*SHORT PROBLEM 1*. Reproduce word for word the entries between the line containing "Where should I click to: Click the 出力条件" and the line containing "Click the 外部", both of those lines included.

*PASSAGE GIVEN*.

# David Schmitt the Man!



## caspermike (Mar 9, 2007)

David and I shared many moments. Funny thing the two of us were all each other needed.. as long as schmitt was their a third to our crew was unnecessary. One of my fondests memories was completing boxelder run, hike and a jog shuttle in 1 hour and 30 minutes. It could also be our first exploratory paddle down deer creek.. most of them are of schmitt and I just chilling at the river together..he def felt like a little brother to me. Schmitt stepped it up this spring by running metlako and even scored a successful d of loaf. I know he will be at every put in with me ready to run the schmitt.


----------



## overunder (Apr 8, 2010)

*A great man*

David was one of the most passionate, humble and enthusiastic paddlers that I have ever had the honor of boating with. Dave was so energetic that any conversation with him that turned to kayaking would pretty much leave you both shaking with excitement, ready to go to any lengths to find something to paddle. David was a great man and boater. He will be greatly missed.


----------



## smauk2 (Jun 24, 2009)

Not only was David one of the best kayakers I have been lucky enough to paddle with, but he was also one of the nicest people I have met. When I first met him he had just been skunked on bluegrass, but he still had a huge smile on his face. He was happy to be outside in a beautiful area with his friends.

On the hike out of boxelder I dropped my boat, and didn't have the energy to hike it up. Without a second thought David runs down, picks it up, and powers up the canyon. It was one of the most generous and impressive actions I have seen. I wish I could have paddled with you more Schmitt, we'll miss you.


----------



## glenn (May 13, 2009)

Schmitt absolutely beasted the hike out of Boxelder carrying easily 2-3 times what he should have in terms of boats and gear. He didn't have something to prove or a chip on his shoulder. He was just making the best move for the group. Definitely sad I didn't have more time with him. 

Rest in peace Dave.


----------



## raymo (Aug 10, 2008)

My Deepest Respect to him and to all that knew him. RIP.


----------



## JBaker2 (Sep 7, 2009)

David was a Awesome guy, for all the years that I knew David he was the nicest guy to everyone, And he always had a huge smile not matter what happened. The best memories I have of David are the times we paddled together. He was like a big brother to me and showed me everything there is about kayaking,and also showed me how to do new tricks all the time. I know he will be with me at the put in every time and Love you Schmitty!!!!!!!


----------



## freexbiker (Jul 18, 2005)

Well miss ya my brother. Thanks for teaching me what I know.


----------



## ChasetheWater (Apr 19, 2011)

Schmitt we're I'm comin up there to pay respect the way you would want us to this week.. I love ya man and I wouldn't be where I am now with out your friendship.


----------



## caspermike (Mar 9, 2007)

Chase if you need place to stay my parents are going be putting up some boaters. We are going to run the schmitt this week in his honor ill give you a call Chase.

*A run of entries*.
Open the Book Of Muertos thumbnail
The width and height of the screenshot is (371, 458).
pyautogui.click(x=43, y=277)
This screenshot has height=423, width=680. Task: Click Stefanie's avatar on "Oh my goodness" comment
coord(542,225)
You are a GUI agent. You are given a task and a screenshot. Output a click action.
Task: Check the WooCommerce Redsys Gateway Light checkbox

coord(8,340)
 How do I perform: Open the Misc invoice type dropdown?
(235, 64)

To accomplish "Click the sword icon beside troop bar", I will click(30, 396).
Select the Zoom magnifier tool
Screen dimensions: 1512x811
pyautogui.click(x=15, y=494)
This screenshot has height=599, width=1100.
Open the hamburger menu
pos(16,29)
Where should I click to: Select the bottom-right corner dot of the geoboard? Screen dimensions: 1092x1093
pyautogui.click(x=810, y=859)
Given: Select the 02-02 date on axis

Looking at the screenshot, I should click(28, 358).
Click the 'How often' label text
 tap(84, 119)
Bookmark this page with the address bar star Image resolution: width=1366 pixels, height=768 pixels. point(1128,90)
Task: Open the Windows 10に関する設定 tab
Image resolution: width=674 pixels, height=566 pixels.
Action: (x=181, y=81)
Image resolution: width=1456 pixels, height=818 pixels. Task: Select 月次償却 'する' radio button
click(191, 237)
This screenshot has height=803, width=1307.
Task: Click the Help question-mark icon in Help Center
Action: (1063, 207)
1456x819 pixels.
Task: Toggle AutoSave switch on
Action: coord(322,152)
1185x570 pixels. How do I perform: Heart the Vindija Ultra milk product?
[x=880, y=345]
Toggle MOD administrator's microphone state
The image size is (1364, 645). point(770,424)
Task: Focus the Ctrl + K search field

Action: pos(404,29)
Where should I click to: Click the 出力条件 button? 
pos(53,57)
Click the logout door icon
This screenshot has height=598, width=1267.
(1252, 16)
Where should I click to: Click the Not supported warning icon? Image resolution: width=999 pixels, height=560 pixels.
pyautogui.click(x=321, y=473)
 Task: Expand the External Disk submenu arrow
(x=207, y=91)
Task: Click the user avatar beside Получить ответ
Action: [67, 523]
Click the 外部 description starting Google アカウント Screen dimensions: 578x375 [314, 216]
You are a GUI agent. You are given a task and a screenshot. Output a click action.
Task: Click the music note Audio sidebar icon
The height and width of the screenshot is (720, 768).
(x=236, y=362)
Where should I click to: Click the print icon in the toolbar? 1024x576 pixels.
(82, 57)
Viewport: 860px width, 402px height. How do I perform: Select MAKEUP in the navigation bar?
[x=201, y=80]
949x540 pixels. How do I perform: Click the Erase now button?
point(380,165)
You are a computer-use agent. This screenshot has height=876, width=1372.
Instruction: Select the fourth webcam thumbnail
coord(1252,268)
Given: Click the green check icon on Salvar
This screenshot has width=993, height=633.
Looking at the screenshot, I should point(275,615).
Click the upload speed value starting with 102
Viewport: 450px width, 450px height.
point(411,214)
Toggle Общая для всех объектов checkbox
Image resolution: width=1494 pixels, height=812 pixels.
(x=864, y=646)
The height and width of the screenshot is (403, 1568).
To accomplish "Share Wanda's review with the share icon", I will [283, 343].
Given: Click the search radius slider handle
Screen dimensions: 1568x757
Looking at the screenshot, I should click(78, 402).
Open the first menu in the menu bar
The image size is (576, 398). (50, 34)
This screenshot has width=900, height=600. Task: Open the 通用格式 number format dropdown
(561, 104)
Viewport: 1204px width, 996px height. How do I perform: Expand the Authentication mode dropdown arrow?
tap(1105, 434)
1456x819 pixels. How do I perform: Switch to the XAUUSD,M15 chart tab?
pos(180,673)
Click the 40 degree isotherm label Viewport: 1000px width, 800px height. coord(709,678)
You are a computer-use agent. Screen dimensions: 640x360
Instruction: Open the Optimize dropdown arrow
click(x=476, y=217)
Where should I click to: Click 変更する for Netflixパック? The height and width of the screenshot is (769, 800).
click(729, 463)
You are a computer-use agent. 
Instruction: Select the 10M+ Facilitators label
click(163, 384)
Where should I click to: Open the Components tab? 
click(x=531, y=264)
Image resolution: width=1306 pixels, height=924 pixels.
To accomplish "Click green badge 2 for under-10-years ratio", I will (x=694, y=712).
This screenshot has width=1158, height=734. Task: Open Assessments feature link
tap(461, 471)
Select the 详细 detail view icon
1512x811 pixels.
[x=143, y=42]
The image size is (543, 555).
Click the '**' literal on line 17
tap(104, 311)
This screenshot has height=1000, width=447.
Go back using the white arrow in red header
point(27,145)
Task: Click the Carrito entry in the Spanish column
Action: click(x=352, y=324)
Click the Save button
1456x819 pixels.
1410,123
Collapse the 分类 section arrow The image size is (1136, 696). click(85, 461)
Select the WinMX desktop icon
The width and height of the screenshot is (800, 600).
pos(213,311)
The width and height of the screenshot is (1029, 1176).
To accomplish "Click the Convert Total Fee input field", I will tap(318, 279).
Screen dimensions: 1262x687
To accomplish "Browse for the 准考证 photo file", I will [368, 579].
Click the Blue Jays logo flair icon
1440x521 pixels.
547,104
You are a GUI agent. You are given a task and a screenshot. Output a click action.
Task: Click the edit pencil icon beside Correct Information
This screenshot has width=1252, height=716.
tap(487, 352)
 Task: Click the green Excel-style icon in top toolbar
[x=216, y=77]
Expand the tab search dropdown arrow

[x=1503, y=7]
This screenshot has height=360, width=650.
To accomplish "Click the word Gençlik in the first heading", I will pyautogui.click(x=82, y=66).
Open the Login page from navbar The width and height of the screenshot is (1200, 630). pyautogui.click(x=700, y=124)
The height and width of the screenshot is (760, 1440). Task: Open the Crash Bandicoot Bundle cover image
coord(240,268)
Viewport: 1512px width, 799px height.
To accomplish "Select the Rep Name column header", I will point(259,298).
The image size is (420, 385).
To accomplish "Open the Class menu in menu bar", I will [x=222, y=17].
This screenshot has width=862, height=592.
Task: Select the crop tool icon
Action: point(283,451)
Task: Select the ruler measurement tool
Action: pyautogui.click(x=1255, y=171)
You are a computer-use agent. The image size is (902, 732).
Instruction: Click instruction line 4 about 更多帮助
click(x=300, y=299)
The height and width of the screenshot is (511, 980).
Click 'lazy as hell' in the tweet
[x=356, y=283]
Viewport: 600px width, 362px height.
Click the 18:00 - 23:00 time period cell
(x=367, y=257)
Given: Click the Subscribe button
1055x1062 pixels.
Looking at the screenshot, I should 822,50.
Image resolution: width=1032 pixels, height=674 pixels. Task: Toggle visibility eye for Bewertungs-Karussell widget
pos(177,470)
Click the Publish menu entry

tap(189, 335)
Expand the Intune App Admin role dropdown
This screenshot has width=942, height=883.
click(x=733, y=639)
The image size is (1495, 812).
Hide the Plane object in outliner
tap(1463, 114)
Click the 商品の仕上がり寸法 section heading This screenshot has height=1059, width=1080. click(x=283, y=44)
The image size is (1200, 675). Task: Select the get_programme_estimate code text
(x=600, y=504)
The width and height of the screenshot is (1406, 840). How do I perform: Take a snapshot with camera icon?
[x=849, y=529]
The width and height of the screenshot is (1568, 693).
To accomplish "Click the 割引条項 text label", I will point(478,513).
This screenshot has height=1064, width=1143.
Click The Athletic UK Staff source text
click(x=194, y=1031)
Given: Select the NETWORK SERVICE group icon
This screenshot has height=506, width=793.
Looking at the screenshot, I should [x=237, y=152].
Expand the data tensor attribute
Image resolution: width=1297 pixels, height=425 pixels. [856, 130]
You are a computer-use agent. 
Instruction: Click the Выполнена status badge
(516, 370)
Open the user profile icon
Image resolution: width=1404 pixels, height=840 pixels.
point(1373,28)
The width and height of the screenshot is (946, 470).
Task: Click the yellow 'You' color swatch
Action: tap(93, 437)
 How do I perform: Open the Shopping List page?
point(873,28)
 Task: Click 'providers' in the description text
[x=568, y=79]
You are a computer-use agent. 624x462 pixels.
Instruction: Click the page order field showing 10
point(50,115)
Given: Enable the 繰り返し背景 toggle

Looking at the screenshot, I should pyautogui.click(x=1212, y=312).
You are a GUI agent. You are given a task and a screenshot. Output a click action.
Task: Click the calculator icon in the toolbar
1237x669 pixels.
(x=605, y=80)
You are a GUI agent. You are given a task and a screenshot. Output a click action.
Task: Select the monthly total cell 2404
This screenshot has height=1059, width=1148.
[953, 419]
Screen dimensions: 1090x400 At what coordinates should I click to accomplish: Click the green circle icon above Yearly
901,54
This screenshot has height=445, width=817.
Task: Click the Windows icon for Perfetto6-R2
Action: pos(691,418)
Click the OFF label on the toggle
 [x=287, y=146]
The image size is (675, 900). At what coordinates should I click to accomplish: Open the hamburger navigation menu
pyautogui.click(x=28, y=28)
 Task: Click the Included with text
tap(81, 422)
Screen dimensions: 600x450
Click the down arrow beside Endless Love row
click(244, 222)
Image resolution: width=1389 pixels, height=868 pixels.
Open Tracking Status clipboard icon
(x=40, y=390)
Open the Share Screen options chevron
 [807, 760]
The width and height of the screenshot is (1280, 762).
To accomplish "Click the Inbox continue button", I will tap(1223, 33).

*SHORT PROBLEM 2*. Extend the forum thread remembering the kayaker David Schmitt, starting right after its final post.

*EXERCISE RESPONSE 1*.
Where should I click to: Click the 出力条件 button? 
pos(53,57)
Click the logout door icon
This screenshot has height=598, width=1267.
(1252, 16)
Where should I click to: Click the Not supported warning icon? Image resolution: width=999 pixels, height=560 pixels.
pyautogui.click(x=321, y=473)
 Task: Expand the External Disk submenu arrow
(x=207, y=91)
Task: Click the user avatar beside Получить ответ
Action: [67, 523]
Click the 外部 description starting Google アカウント Screen dimensions: 578x375 [314, 216]

*EXERCISE RESPONSE 2*.
----------



## ChasetheWater (Apr 19, 2011)

I'm in touch with Jason already.. but call me and keep me posted on the plans i have a final tuesday afternoon and friday morning but I'm gonna see if i can change those plans..


----------



## caspermike (Mar 9, 2007)

If anybody has some good photos of David they would like to share with the family please email them to [email protected] 
Like I said above if people need a place to stay send me a message or something. All friends of David are invited


----------



## FCKC (Mar 28, 2011)

Met him just weeks ago at the Casper park and paddled all day... My prayers go out to all his family and friends... RIP


----------



## mhelm (Jun 28, 2008)

I'm sorry for your loss. He will be truly missed!


----------



## FLOWTORCH (Mar 5, 2004)

Crossed path's with Dave a few times on the Poudre and Escalante. He was always friendly and smiling. Terrible news, and he was supposed to graduate yesterday..

I'm sorry to all his family and friends. Terrible.


----------



## JBaker2 (Sep 7, 2009)

Mike any boaters that can't stay at your parents are more then welcomed to stay at my place there is plenty of room.


----------



## leif (Jul 11, 2009)

I'm still in denial a little bit. I'm going to spend some time tomorrow gathering my thoughts and some photos and I will probably post something to my blog. Dave was a truly exceptional person. I wish I had had a chance to know him longer.


----------



## gnat (Apr 17, 2008)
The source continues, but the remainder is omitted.